● **Records provided**
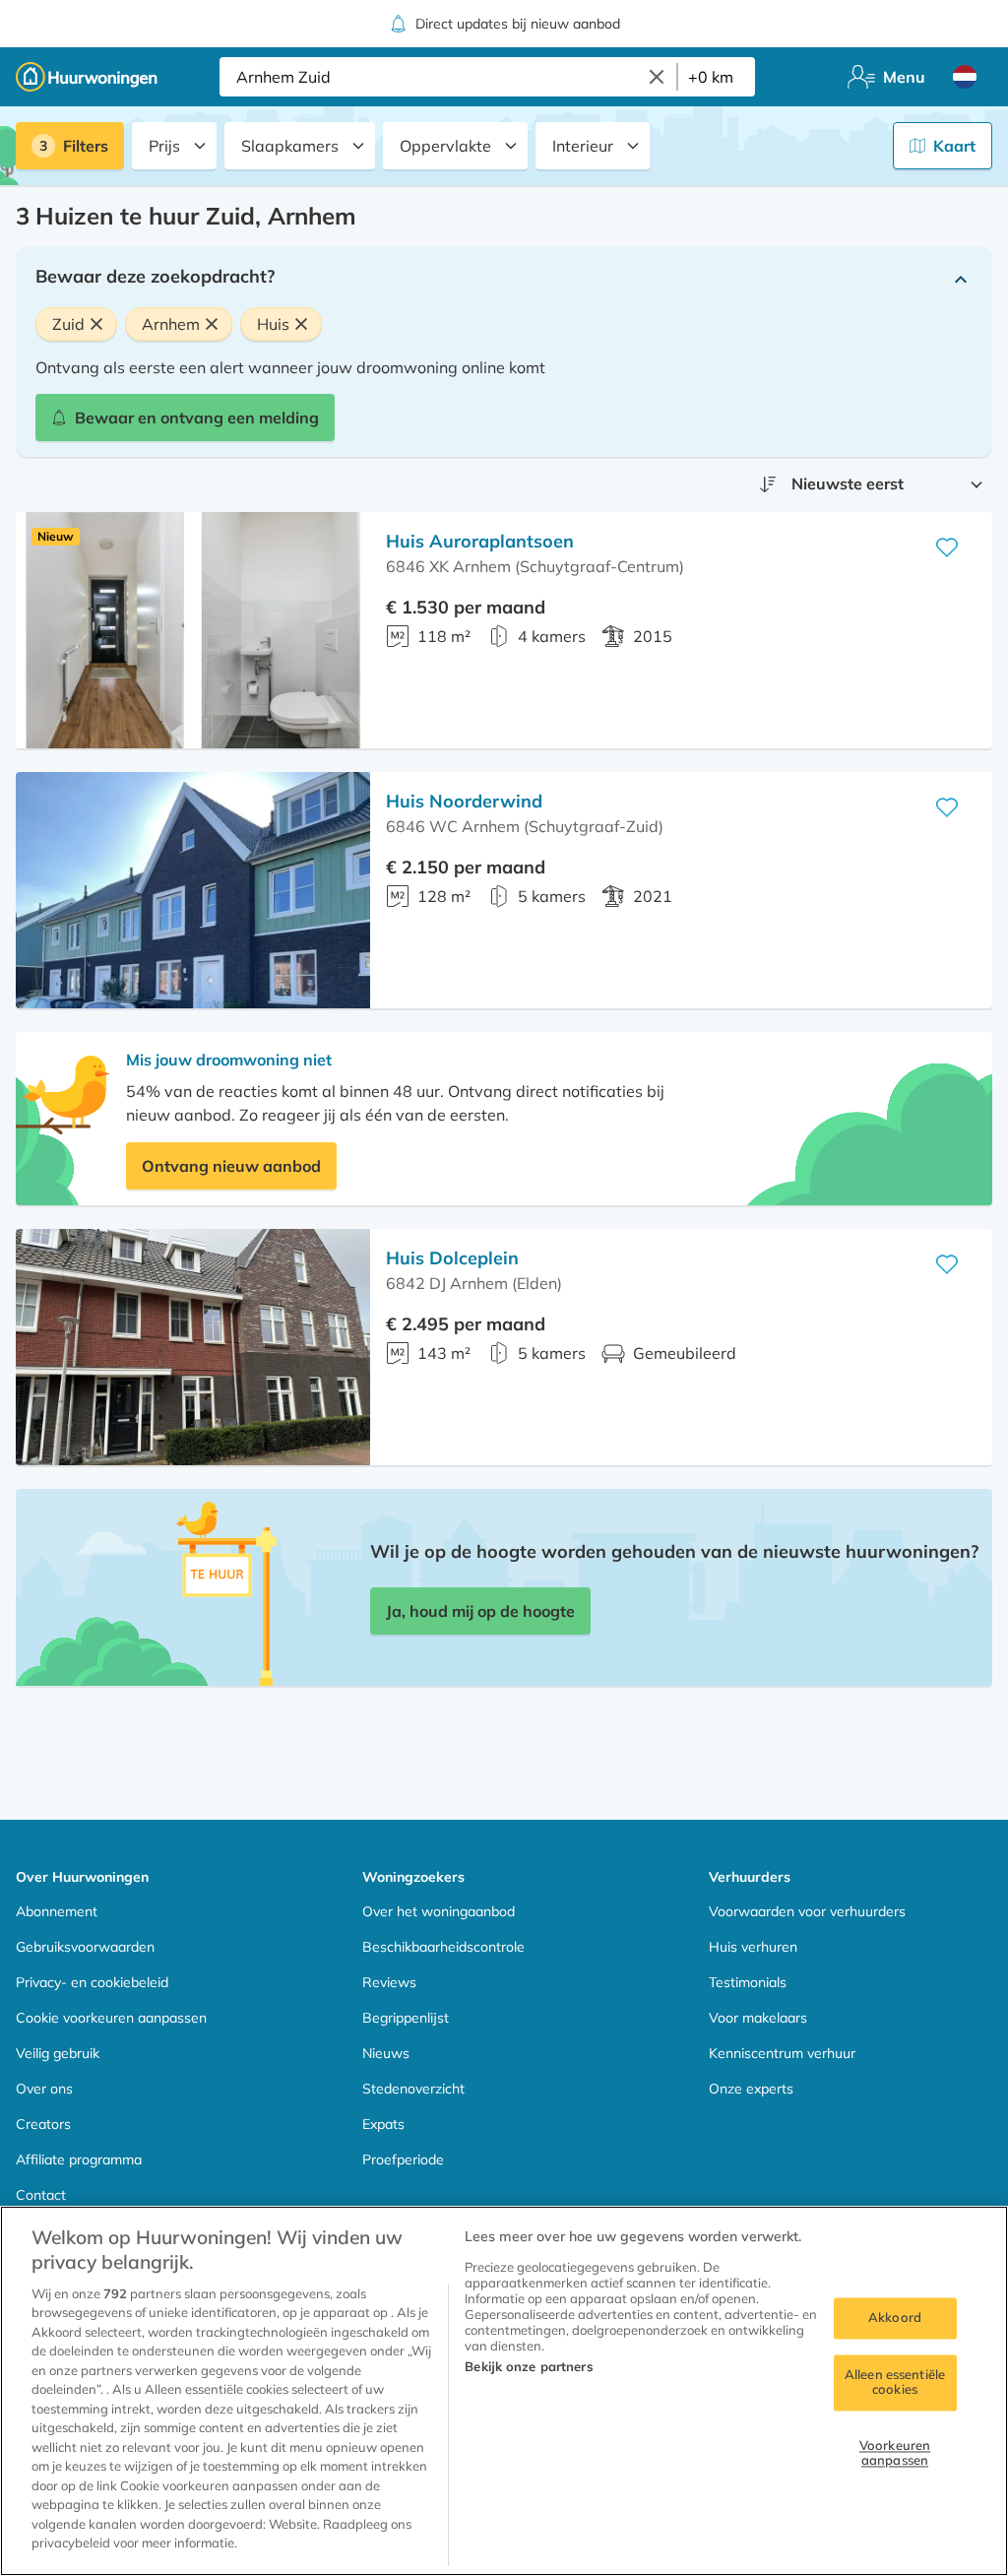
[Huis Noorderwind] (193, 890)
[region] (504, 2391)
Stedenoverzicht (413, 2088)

...

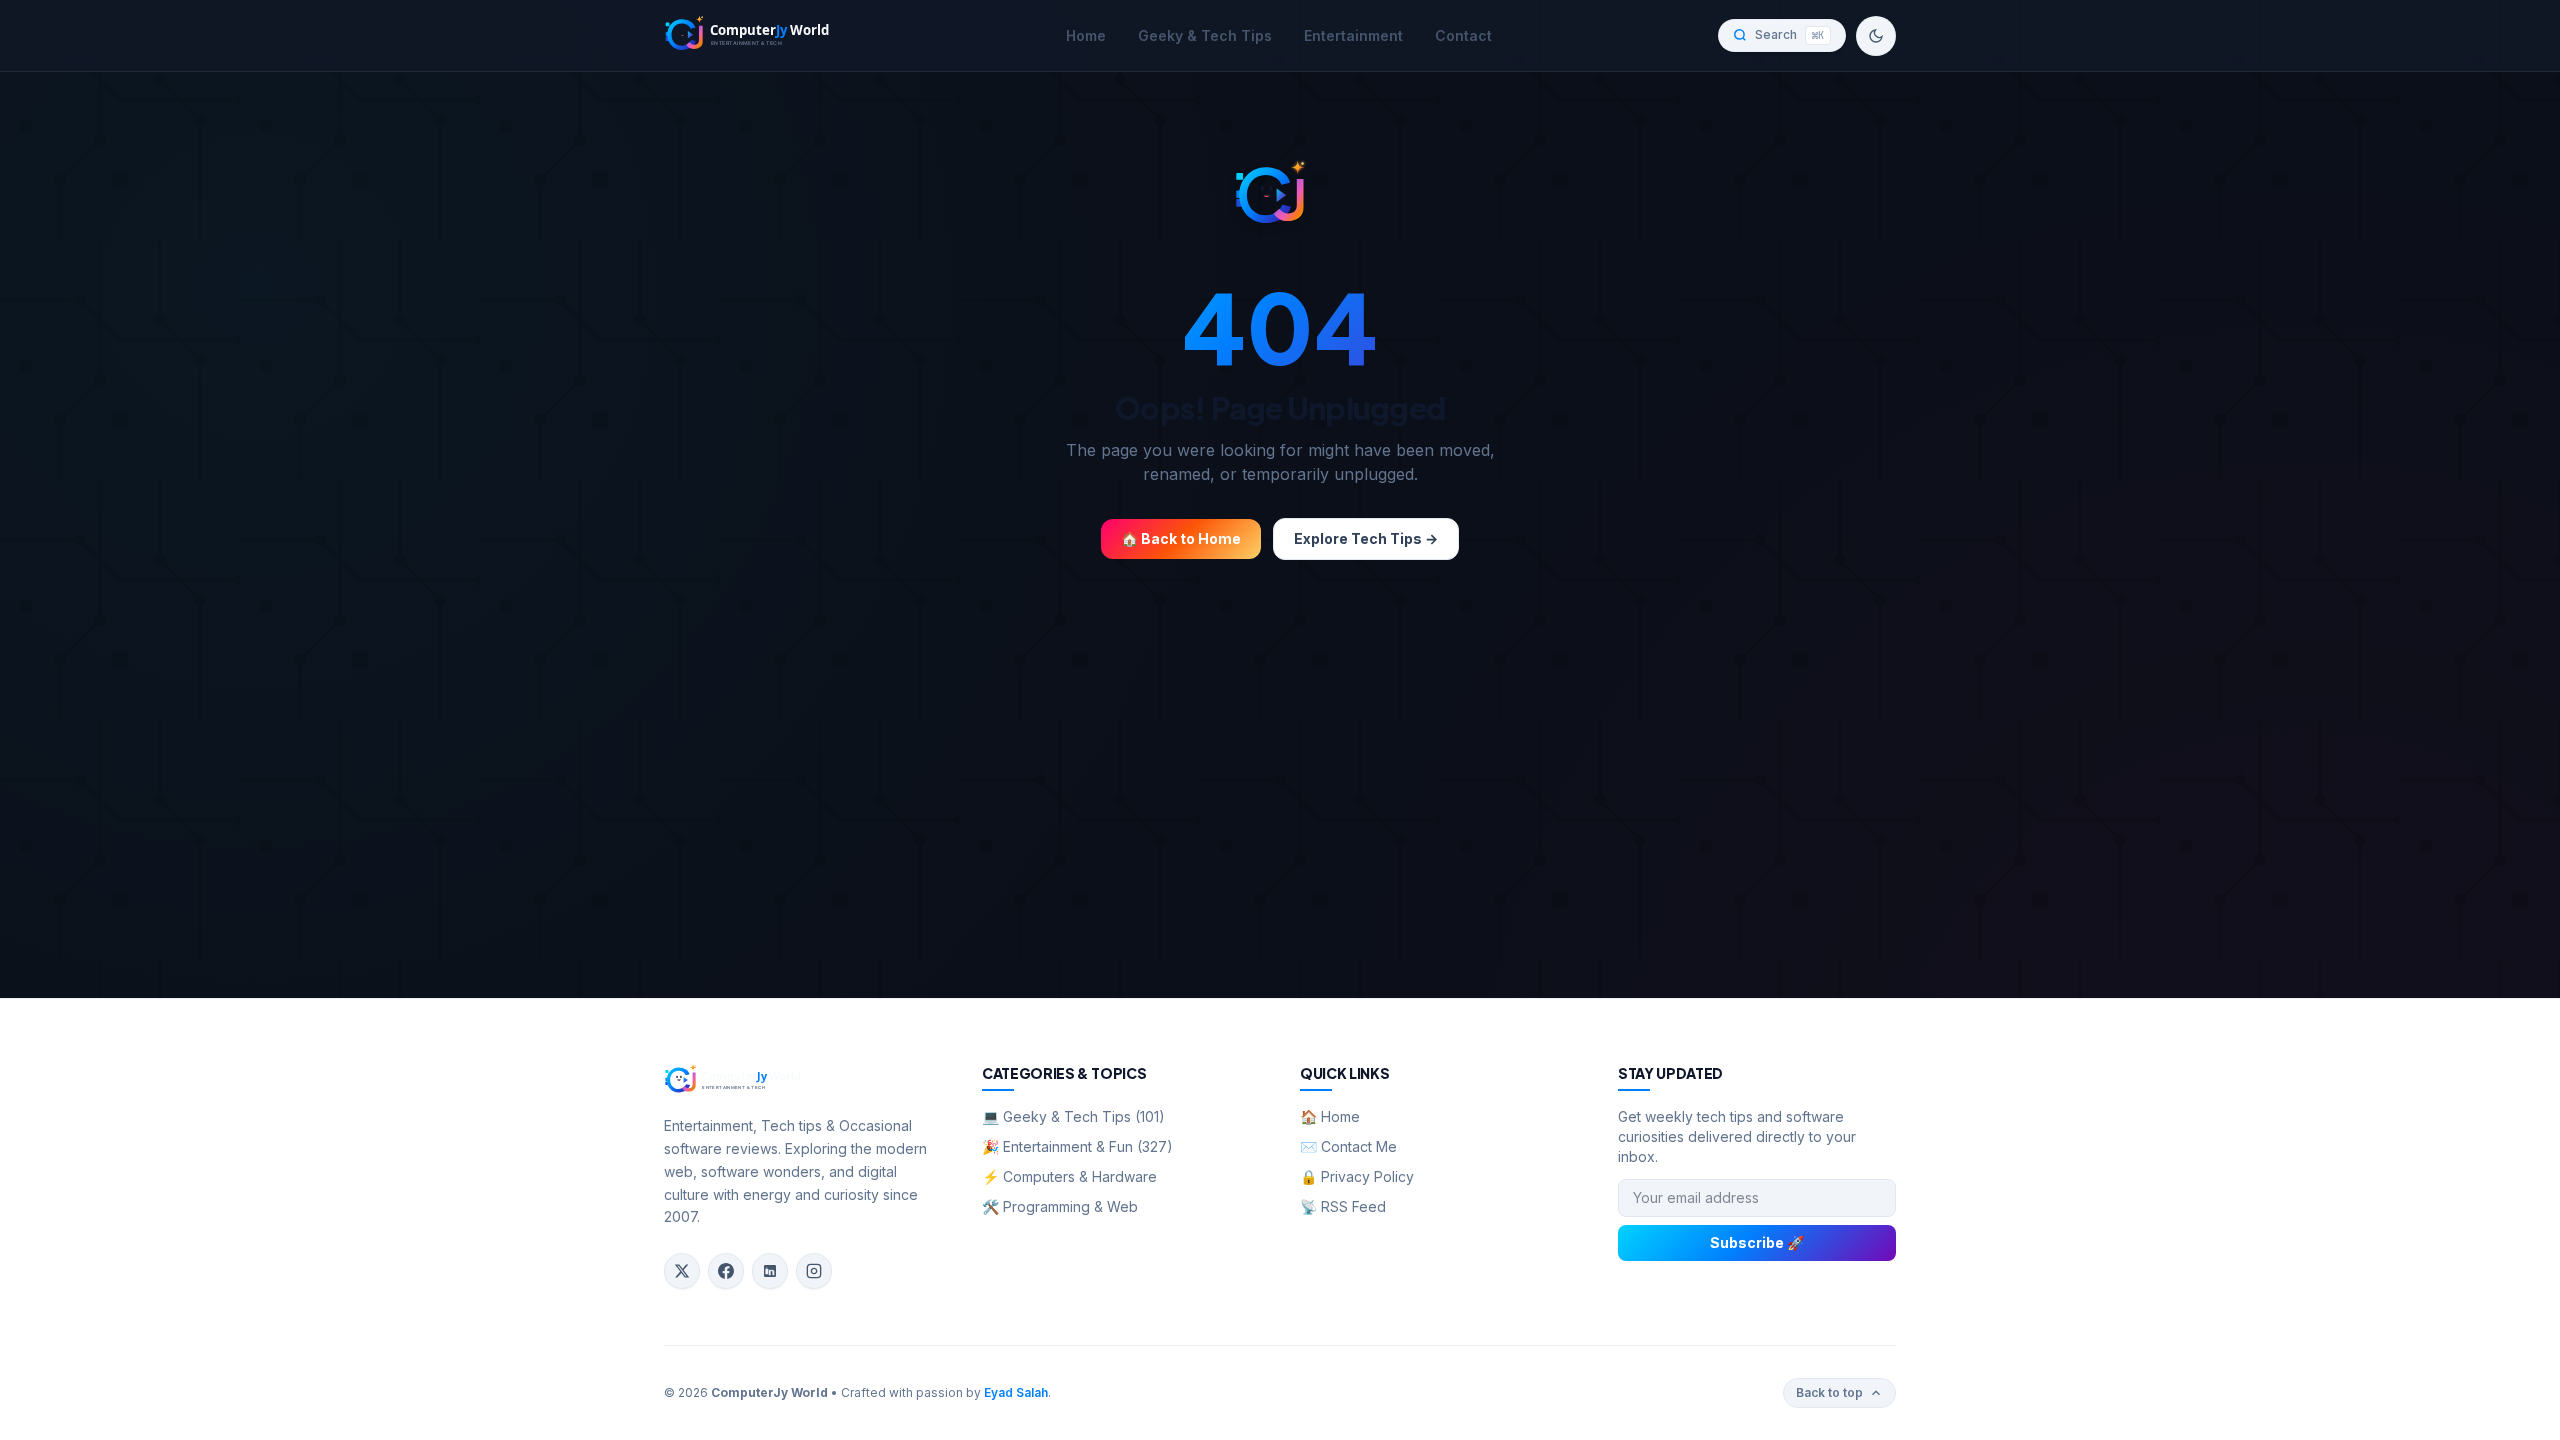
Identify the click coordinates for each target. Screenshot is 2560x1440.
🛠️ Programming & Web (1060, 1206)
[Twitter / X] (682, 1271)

● **Work order**
Using the material above, transcribe exactly the lines from the line with "Identify the click" to the line with "[Twitter / X] (682, 1271)"; both count, and nothing else goes in.

● **Result of this exercise**
Identify the click coordinates for each target. Screenshot is 2560x1440.
🛠️ Programming & Web (1060, 1206)
[Twitter / X] (682, 1271)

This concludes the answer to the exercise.